Eine zentrale Rolle in der Beweisführung spielte ein Kronzeuge. Dieser hatte sich früher selbst im Umkreis von Abu Walaa bewegt und war zeitweise selbst nach Syrien gegangen, um sich dem IS anzuschließen. Später sagte er sich von der Miliz los und kooperierte mit den deutschen Behörden.

Belastet wurden Abu Walaa und die übrigen Angeklagten auch durch Aussagen eines V-Manns, der dem Verfassungsschutz aus der Szene berichtete. Die Bundesanwaltschaft hatte elfeinhalb Jahre Haft für Abu Walaa gefordert, dessen Verteidigung einen Freispruch. Alle Angeklagten hatten die Vorwürfe ganz oder zu größten Teilen zurückgewiesen.

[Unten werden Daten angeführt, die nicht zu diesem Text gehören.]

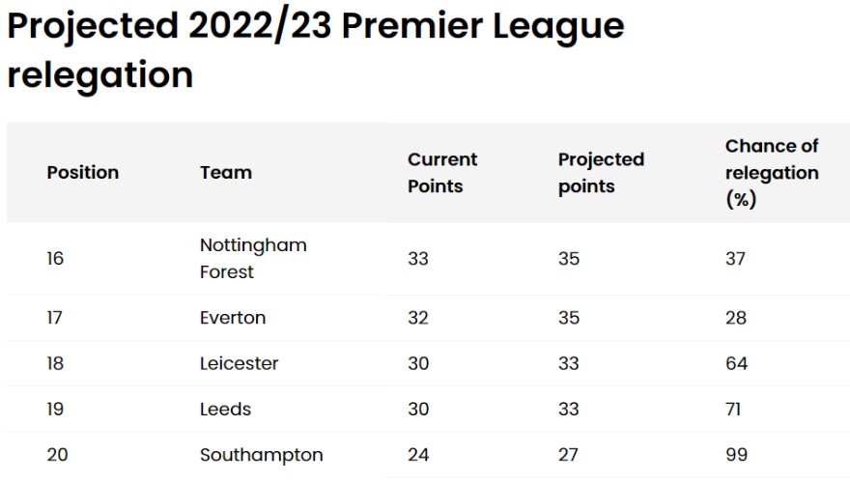Click Southampton's 99 relegation chance value
Screen dimensions: 850x483
pyautogui.click(x=736, y=455)
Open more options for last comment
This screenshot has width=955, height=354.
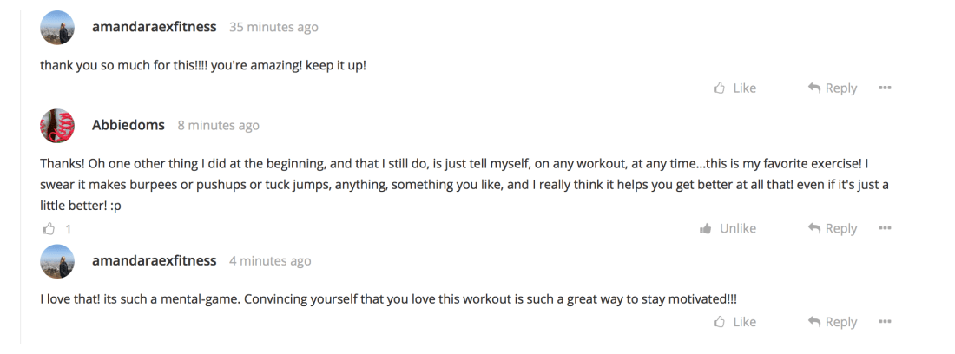coord(885,322)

Die Verteidigung Abu Walaas kündigte umgehend an, Revision einzulegen. Die Entscheidung des Gerichts sei nach seiner Einschätzung „falsch“, sagte Anwalt Peter Krieger. Es gebe „keine tragfähigen Beweise“. Die Ausführungen des Kronzeugen seien „widersprüchlich, unglaubhaft“.

Der niedersächsische Innenminister Boris Pistorius (SPD) sprach von einem „richtungsweisenden und wichtigen Urteil“ im Kampf gegen den Dschihadismus. Das Gericht habe deutlich gemacht, dass auch islamistische Prediger „in einer wehrhaften Demokratie für ihre extremistischen Aktivitäten zur Rechenschaft gezogen werden“. Erneut sei auch belegt, wie nötig ein Verbot des DIK gewesen sei.